Division of Anatomic Pathology, Department of Laboratory Medicine and Molecular Diagnostics, Sunnybrook Health Science Center, Toronto, ON, M4N 3M5, Canada.
Department of Laboratory Medicine and Pathobiology, University of Toronto, Toronto, ON, Canada.
Virchows Arch. 2024 May;484(5):743-751. doi: 10.1007/s00428-023-03611-9. Epub 2023 Aug 7.

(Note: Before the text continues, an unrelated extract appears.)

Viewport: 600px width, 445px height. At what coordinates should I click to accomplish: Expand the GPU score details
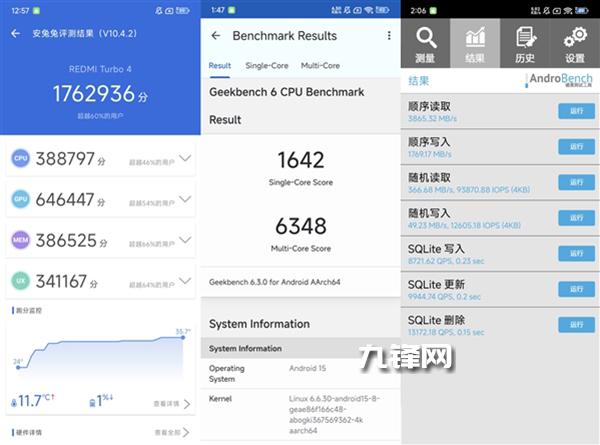click(184, 199)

Pre-analytical deficiencies (PADs) are a major source of errors in anatomical pathology, accounting for about 70% of laboratory deficiencies. These can lead to incorrect diagnoses, delayed treatments, and increased healthcare costs. As part of a quality improvement initiative, we retrospectively identified and characterized 237 PADs documented over a 1-year period in a tertiary care academic center. The most common PADs were errors in specimen procurement (56%), handling of samples within the lab (16%), accessioning (10%), incomplete requisitions (9%), and transportation-related issues (7%). Strategies were then devised to mitigate these errors. Categorization of pre- and intra-laboratory PADs was refined into eight categories (collection, requisition, specimen container, transportation, receiving, accessioning, preparation, and communications) in the laboratory information system. Mandatory PAD documentation was implemented for accessioning staff. Post-implementation, prospective analysis identified that the most common PADs were related to surgical requisitions (75%). Among these, missing ordering physician's signature was the most common, accounting for 67.7% of requisition-related PADs and 50.8% of all PADs. Other common PADs included incomplete information of specimens, clinical information, patient information, physician information, source location, collection time, incorrect requisition forms, and illegible handwritten information. This study highlights the importance of identifying and addressing PADs in the anatomical pathology laboratory setting as well as the potential benefits of implementing standardized documentation and quality improvement processes to address these deficiencies.
分析前缺陷(PADs)是解剖病理学中误差的主要来源,约占实验室缺陷的 70%。这些缺陷可能导致错误诊断、治疗延误和增加医疗保健成本。作为质量改进计划的一部分,我们回顾性地确定并描述了在一个三级护理学术中心的 1 年期间记录的 237 个 PAD。最常见的 PAD 是标本获取(56%)、实验室样本处理(16%)、标本登记(10%)、不完整的医嘱(9%)和与运输相关的问题(7%)。然后制定了策略来减少这些错误。在实验室信息系统中,将分析前和实验室内 PAD 分类细化为八个类别(采集、医嘱、标本容器、运输、接收、登记、准备和沟通)。对登记人员实施了 PAD 强制性记录。实施后,前瞻性分析确定最常见的 PAD 与手术医嘱有关(75%)。在这些 PAD 中,缺失开单医生签名是最常见的,占医嘱相关 PAD 的 67.7%,占所有 PAD 的 50.8%。其他常见的 PAD 包括标本、临床信息、患者信息、医生信息、来源位置、采集时间、不正确的医嘱单、手写信息不清晰等信息不完整。本研究强调了在解剖病理学实验室环境中识别和解决 PAD 的重要性,以及实施标准化文档和质量改进流程以解决这些缺陷的潜在益处。